** TASK INSTRUCTIONS **
Count the lines in the entries below that contain the word "label" and give only that number.

[Start DATA SHOWN]

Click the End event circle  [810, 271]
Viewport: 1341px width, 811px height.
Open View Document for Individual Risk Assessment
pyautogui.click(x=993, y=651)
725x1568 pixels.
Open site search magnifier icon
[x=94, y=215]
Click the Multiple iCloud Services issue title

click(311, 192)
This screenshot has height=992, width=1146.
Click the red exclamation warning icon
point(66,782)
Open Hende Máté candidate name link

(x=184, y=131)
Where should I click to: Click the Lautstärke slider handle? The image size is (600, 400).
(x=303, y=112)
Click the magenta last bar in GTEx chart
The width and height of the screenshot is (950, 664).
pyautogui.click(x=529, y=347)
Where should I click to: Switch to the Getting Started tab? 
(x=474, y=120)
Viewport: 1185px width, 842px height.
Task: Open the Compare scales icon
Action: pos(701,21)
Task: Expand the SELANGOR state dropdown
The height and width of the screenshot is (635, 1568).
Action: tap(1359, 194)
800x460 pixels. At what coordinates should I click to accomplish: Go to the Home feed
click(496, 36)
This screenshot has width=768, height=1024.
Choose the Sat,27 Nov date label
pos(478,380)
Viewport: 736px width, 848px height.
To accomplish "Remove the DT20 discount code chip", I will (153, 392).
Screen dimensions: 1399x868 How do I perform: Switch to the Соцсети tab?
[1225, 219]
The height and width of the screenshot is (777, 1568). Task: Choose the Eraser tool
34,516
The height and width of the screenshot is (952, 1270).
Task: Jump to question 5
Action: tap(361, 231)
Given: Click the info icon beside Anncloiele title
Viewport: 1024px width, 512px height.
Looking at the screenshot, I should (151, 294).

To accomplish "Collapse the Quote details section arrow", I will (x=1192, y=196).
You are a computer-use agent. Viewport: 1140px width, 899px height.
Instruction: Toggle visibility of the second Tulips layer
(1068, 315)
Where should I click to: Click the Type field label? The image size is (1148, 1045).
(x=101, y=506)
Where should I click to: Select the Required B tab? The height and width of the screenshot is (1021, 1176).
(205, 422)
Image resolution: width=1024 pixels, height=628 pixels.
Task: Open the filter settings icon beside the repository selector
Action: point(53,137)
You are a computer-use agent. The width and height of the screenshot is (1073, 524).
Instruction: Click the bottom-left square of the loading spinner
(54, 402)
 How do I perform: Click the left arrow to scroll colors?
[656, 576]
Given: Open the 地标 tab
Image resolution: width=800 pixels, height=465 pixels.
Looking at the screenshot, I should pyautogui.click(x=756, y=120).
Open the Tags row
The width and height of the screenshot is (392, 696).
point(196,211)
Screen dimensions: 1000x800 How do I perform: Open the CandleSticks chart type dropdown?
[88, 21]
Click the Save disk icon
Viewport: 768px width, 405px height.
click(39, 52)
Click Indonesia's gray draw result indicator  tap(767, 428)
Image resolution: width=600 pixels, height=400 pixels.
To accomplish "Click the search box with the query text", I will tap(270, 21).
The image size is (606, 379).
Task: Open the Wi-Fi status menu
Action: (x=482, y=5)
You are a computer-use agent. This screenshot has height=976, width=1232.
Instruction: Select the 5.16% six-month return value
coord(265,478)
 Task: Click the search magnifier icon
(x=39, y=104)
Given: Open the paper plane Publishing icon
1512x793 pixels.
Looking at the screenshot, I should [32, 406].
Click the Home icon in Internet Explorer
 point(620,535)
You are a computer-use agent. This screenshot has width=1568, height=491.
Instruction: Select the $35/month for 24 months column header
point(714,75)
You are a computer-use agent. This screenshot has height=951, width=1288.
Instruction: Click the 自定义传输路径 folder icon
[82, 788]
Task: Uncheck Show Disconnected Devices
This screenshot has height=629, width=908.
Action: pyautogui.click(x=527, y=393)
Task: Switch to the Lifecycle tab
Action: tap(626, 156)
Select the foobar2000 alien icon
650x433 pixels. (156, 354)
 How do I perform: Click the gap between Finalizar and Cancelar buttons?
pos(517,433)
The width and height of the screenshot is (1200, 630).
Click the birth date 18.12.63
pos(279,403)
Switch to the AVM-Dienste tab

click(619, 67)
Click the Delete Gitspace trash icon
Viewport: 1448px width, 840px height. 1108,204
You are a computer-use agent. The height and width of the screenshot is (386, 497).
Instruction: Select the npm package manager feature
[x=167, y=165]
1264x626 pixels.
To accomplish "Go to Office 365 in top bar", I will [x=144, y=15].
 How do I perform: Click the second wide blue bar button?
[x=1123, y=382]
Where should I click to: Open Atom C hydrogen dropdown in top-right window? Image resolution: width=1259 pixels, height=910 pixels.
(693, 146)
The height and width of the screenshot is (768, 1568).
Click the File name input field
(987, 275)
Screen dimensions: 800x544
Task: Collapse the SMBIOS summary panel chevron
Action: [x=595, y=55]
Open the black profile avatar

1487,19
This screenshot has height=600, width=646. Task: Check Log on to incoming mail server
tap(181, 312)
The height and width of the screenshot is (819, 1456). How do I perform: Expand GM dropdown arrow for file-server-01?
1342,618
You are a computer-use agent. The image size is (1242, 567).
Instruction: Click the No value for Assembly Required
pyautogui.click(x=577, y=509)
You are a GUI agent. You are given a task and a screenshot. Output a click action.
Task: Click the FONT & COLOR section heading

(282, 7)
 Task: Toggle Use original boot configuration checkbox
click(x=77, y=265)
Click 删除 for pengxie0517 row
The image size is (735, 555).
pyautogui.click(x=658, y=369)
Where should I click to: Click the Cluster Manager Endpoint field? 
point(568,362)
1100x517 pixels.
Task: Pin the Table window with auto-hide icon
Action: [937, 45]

[End DATA SHOWN]

** REPLY **
2